Я продолжал рассказывать, купаясь во внимании Кима, но так и не признался в личном. Я промолчал о финансовых проблемах и о том, что мамина сестра была просто «в восторге» от нашего переезда. Живёшь в небольшом доме, сам себе хозяин, и тут на голову сваливается семья, которой просто нельзя отказать. И вместо трёх человек в доме ютятся шесть, одна ванная комната на шестерых. Таким должен представляться Ад. Был ещё дядя Билл со своим нездоровым желанием сделать из меня миссурийца. Малопонятные мне развлечения на реке и кемпинги на природе. Алкоголизм или что-то близкое к этому у матери после смерти моей младшей сестры.
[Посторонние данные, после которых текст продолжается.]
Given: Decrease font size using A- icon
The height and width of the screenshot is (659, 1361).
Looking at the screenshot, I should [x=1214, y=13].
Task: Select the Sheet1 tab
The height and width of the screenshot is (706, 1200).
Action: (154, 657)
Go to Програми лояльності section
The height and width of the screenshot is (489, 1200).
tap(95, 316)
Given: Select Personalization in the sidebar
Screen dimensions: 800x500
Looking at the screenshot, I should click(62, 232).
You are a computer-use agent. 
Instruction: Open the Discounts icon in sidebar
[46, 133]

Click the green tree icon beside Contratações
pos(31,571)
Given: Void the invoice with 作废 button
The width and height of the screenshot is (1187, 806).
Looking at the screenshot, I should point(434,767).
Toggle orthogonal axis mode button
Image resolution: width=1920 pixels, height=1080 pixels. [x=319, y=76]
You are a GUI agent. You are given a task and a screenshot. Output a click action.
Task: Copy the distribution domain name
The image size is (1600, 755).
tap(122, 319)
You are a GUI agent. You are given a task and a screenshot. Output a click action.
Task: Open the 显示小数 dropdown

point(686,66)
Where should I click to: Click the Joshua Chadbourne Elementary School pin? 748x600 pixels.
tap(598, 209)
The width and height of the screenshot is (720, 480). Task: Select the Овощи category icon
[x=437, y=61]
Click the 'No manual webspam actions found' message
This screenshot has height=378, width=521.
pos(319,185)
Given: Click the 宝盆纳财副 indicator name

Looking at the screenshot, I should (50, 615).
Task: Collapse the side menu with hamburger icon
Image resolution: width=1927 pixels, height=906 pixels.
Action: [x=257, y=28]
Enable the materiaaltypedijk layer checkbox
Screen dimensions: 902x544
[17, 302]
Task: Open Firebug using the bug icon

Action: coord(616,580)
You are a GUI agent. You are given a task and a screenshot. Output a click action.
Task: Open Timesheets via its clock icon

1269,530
Пофигизм и бесконечный запас лени у отца. Почти развод. Несколько не совсем удачных трудоустройств после университета – первый канал, где я работал, распустили, а детективное агентство переехало в Вашингтон. И – родительский подарок на день рождения.
– Что это был за подарок?
– Деньги, на которые я мог купить себе что-нибудь или уехать. Я выбрал НьюЙорк.
На самом деле подарок собирали не только мама с папой, но и семья Эллен. Они выли от бессилия, потому что шестеро взрослых в одной хибарке – это гораздо хуже, чем четверо взрослых и двое детей. Ни у кого не было личной жизни, плюс моя двоюродная сестра входила в подростковый период и постоянно орала, что у неё отсутствовало личное пространство; да так оно и было. А я вёл себя, наверное, слишком эгоистично с ней: меня раздражало даже слово «сестра» в её отношении. Никогда её так не называл, утверждая, что «моя сестра уже умерла».
Меня поставили перед фактом: я должен уехать и найти работу где-нибудь не здесь.
– Вот так я и оказался в Нью-Йорке.
Ким потянулся как кот, завёл руки за голову.
– Довольно эксцентричный поступок, – усмехнулся он.
– Ты о переезде в НьюЙорк или о том, что я посвятил тебя в хронологию моей жизни?
– Видишь, Энди, прослеживается тенденция. – Ким встал и спрятал в папку листы, которыми занимался. – Ты гораздо более рисковый парень, чем хочешь показаться.
========== Глава 4 Этюд в чёрно-белых тонах ==========
– Как активный член общества я имею право на мнение. И хочу сказать, что являюсь творческой личностью: у меня есть образование, мотивы и даже мотивация.
– Понятно. Мотивация – это и есть совокупность мотивов, – лениво отозвался я.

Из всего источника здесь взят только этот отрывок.